[DATA FOR THE TASK — start]

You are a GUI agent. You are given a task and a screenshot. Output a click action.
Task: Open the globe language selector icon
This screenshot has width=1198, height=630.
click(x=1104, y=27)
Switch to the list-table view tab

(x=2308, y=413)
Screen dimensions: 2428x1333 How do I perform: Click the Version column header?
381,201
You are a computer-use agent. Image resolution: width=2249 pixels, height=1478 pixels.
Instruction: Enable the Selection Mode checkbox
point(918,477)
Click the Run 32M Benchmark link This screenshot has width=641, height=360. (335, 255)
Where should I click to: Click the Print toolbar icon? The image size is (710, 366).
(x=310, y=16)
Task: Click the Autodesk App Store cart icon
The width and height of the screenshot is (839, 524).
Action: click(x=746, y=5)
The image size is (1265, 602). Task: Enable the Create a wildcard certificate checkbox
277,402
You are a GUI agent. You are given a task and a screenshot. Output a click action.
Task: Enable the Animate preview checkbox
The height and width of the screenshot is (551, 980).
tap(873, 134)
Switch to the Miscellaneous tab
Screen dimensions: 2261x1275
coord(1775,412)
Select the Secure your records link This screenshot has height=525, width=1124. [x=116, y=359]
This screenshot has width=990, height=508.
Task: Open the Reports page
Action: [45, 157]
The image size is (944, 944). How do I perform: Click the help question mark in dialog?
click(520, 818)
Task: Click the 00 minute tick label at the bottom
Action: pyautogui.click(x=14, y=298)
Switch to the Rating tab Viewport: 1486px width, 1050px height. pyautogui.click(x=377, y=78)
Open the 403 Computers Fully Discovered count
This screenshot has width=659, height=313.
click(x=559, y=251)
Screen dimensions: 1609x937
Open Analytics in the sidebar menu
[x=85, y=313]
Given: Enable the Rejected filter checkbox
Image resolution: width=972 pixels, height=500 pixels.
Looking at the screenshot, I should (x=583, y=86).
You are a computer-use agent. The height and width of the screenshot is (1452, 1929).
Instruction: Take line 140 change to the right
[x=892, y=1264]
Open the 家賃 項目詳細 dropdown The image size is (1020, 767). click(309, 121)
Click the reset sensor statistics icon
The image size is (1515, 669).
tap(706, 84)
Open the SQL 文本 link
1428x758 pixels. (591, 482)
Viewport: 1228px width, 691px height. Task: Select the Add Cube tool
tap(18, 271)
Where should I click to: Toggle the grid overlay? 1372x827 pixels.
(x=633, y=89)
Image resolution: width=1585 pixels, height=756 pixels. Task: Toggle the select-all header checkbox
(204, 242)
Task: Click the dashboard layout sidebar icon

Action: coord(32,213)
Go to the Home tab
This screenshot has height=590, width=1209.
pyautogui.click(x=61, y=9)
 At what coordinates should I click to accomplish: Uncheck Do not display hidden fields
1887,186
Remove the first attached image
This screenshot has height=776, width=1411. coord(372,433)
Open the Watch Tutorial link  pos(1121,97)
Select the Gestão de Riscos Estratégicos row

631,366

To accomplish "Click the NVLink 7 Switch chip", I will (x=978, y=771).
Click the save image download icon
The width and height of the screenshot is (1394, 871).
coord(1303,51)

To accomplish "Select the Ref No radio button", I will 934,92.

[DATA FOR THE TASK — finish]

▶ _TASK BRIEF_
Copy out all of the records verbatim.

▶ _WRITTEN RESPONSE_
You are a GUI agent. You are given a task and a screenshot. Output a click action.
Task: Open the globe language selector icon
This screenshot has width=1198, height=630.
click(x=1104, y=27)
Switch to the list-table view tab

(x=2308, y=413)
Screen dimensions: 2428x1333 How do I perform: Click the Version column header?
381,201
You are a computer-use agent. Image resolution: width=2249 pixels, height=1478 pixels.
Instruction: Enable the Selection Mode checkbox
point(918,477)
Click the Run 32M Benchmark link This screenshot has width=641, height=360. (335, 255)
Where should I click to: Click the Print toolbar icon? The image size is (710, 366).
(x=310, y=16)
Task: Click the Autodesk App Store cart icon
The width and height of the screenshot is (839, 524).
Action: click(x=746, y=5)
The image size is (1265, 602). Task: Enable the Create a wildcard certificate checkbox
277,402
You are a GUI agent. You are given a task and a screenshot. Output a click action.
Task: Enable the Animate preview checkbox
The height and width of the screenshot is (551, 980).
tap(873, 134)
Switch to the Miscellaneous tab
Screen dimensions: 2261x1275
coord(1775,412)
Select the Secure your records link This screenshot has height=525, width=1124. [x=116, y=359]
This screenshot has width=990, height=508.
Task: Open the Reports page
Action: [45, 157]
The image size is (944, 944). How do I perform: Click the help question mark in dialog?
click(520, 818)
Task: Click the 00 minute tick label at the bottom
Action: pyautogui.click(x=14, y=298)
Switch to the Rating tab Viewport: 1486px width, 1050px height. pyautogui.click(x=377, y=78)
Open the 403 Computers Fully Discovered count
This screenshot has width=659, height=313.
click(x=559, y=251)
Screen dimensions: 1609x937
Open Analytics in the sidebar menu
[x=85, y=313]
Given: Enable the Rejected filter checkbox
Image resolution: width=972 pixels, height=500 pixels.
Looking at the screenshot, I should (x=583, y=86).
You are a computer-use agent. The height and width of the screenshot is (1452, 1929).
Instruction: Take line 140 change to the right
[x=892, y=1264]
Open the 家賃 項目詳細 dropdown The image size is (1020, 767). click(309, 121)
Click the reset sensor statistics icon
The image size is (1515, 669).
tap(706, 84)
Open the SQL 文本 link
1428x758 pixels. (591, 482)
Viewport: 1228px width, 691px height. Task: Select the Add Cube tool
tap(18, 271)
Where should I click to: Toggle the grid overlay? 1372x827 pixels.
(x=633, y=89)
Image resolution: width=1585 pixels, height=756 pixels. Task: Toggle the select-all header checkbox
(204, 242)
Task: Click the dashboard layout sidebar icon

Action: coord(32,213)
Go to the Home tab
This screenshot has height=590, width=1209.
pyautogui.click(x=61, y=9)
 At what coordinates should I click to accomplish: Uncheck Do not display hidden fields
1887,186
Remove the first attached image
This screenshot has height=776, width=1411. coord(372,433)
Open the Watch Tutorial link  pos(1121,97)
Select the Gestão de Riscos Estratégicos row

631,366

To accomplish "Click the NVLink 7 Switch chip", I will (x=978, y=771).
Click the save image download icon
The width and height of the screenshot is (1394, 871).
coord(1303,51)

To accomplish "Select the Ref No radio button", I will 934,92.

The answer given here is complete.